Being a legatee— I do love that. I love to think about the many people who have woven shimmering strands into the tapestry of my life: people I know and people I don’t, living and dead, famous and not. And that just by existing — as a participant of a peculiar American faith tradition, as a once-dancer whose dreams are still packed with remembered choreography, as a graduate of Catholic college, a reader and a teacher and a friend — I might be passing bits of those legacies on to others around and after me. Connectedness, man. It’s cool.
But of course I’m mostly their legatee: my family’s, I mean, and my mother’s. And I wish she was still here to teach me. I think she would like Hamilton’s analogy, gardener that she was, but we wanted her to have more time to see what she grew — we want her here to see her new grand baby, Sara and Tyler’s daughter, beautiful and snuggly, whose middle name is Pamela.

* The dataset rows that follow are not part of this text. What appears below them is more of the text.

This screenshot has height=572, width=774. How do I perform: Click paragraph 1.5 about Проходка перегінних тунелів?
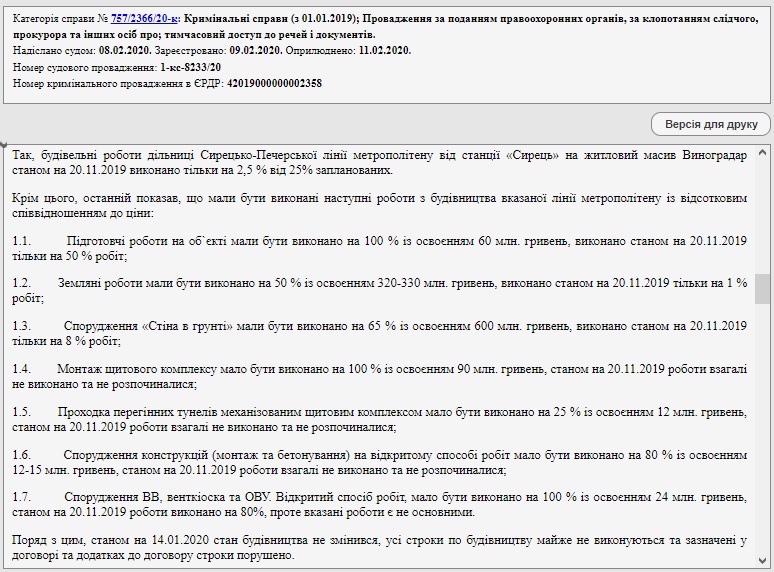coord(380,419)
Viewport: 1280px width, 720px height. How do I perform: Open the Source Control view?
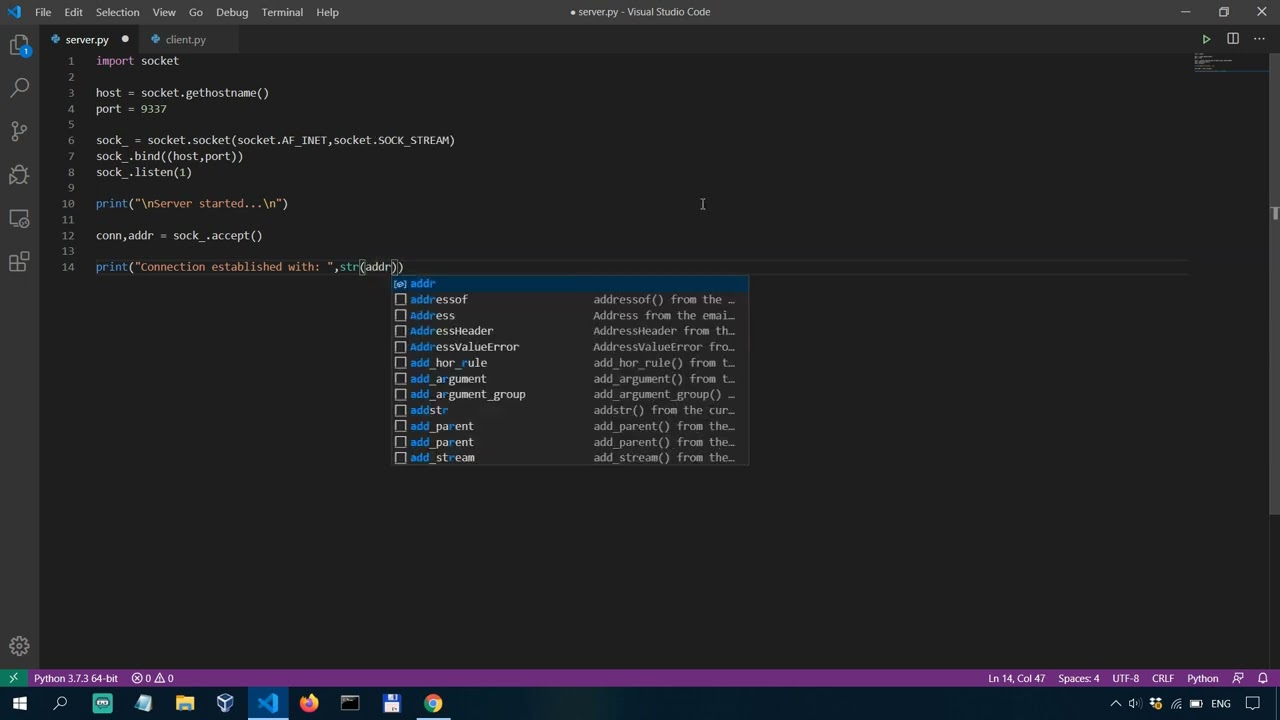(19, 131)
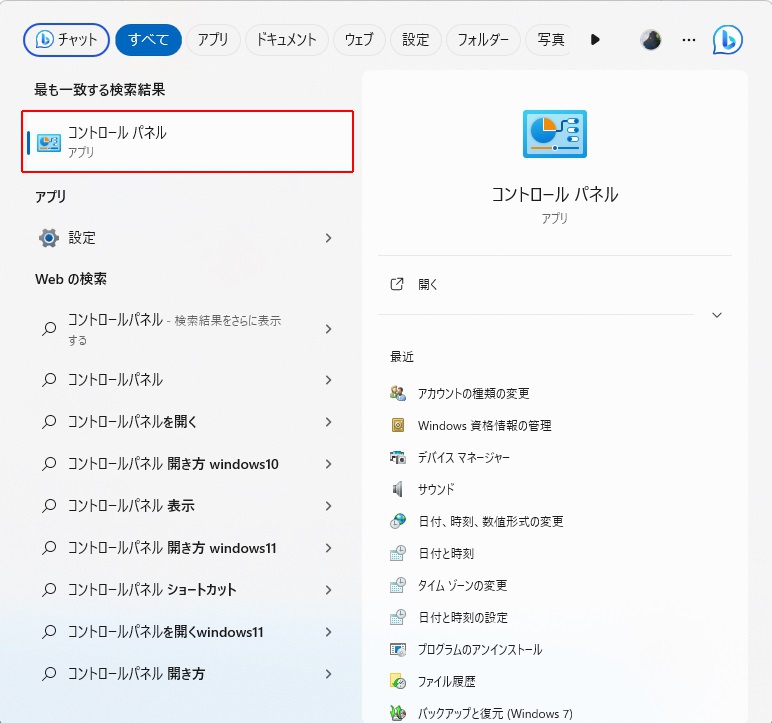772x723 pixels.
Task: Expand the Settings app result chevron
Action: [329, 238]
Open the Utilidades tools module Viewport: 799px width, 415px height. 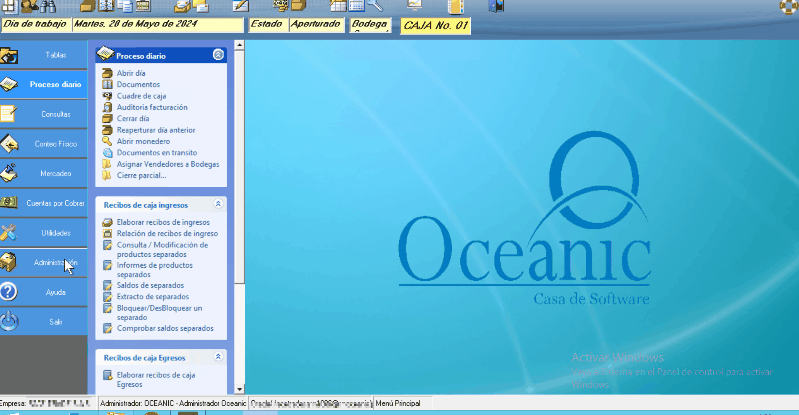point(44,233)

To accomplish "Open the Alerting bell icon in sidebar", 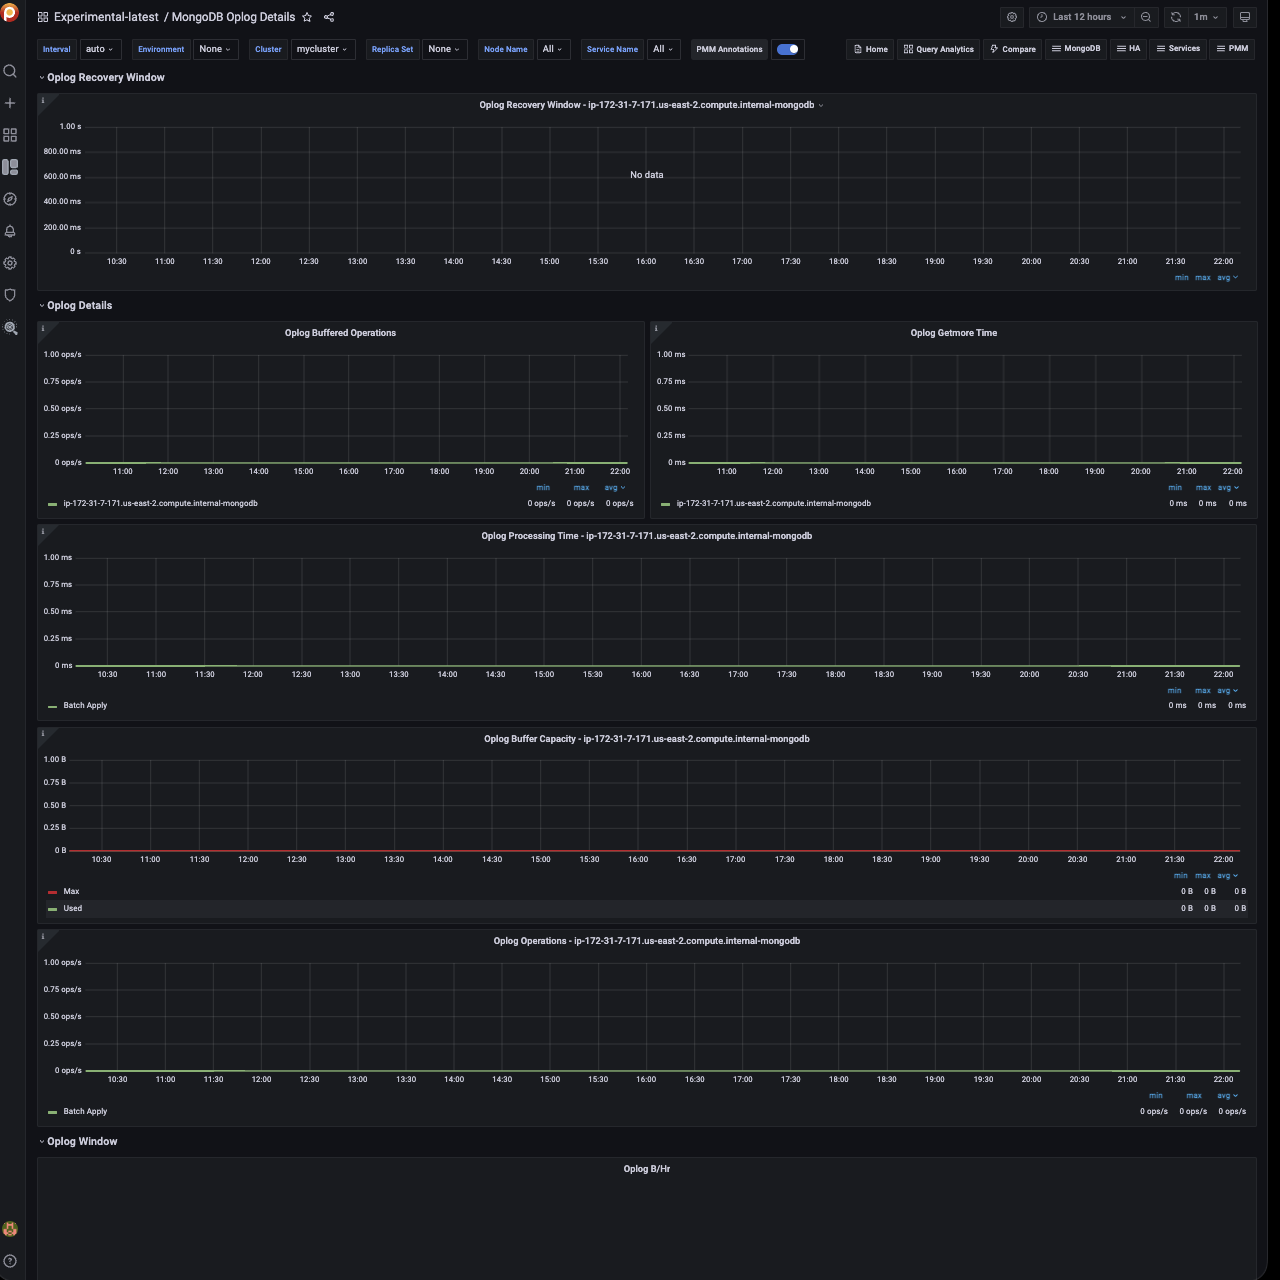I will tap(10, 231).
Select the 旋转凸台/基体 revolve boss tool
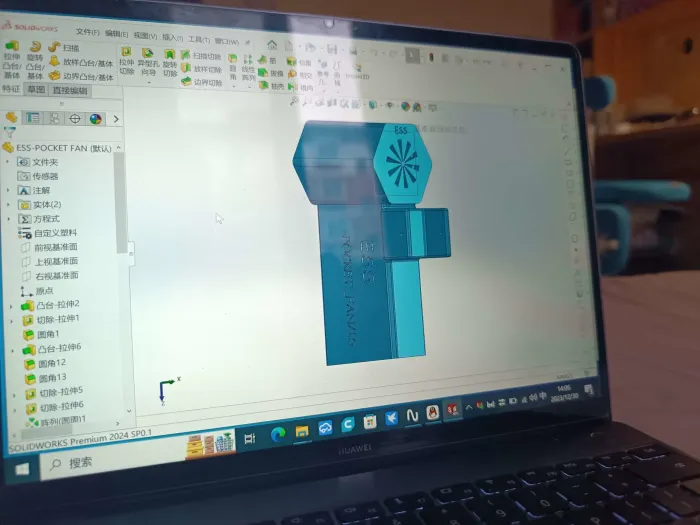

She wanted that too.
I’ll never really get the extent that she shaped and keeps shaping me. That’s what being someone’s kid is, right?
Here’s one thing I know:
If we were melting down about a hard thing, our mother would say, You are brave and strong. You’re so brave and strong. It was simultaneously acknowledgment (I recognize that you are doing a difficult thing), assurance (I believe that you can do this difficult thing), and exhortation (buck up and deal with this difficult thing).
Among ten thousand other things, brave and strong is what she was. A woman who did not suffer fools; who moved to Spain at seventeen; who had 2 children by the time she was 27, and then went to law school; who worked hard jobs and put her husband through graduate school, and then law school; who saw hardship in the lives of her family and friends and strode to meet and ease it; who sometimes really scared the crap out of me when she was mad.
I think what happened is that once she said this to us often enough — you’re brave and strong, you’re brave and strong, you’re brave and strong — she made it true. I don’t know what to call this: an answered prayer, a voiced hope, an act of will, a blessing. But she made it true.
Sara is brave and strong. Julia is brave and strong. And so am I, in my way. I feel it reverberating in my bones. I can hear her say it.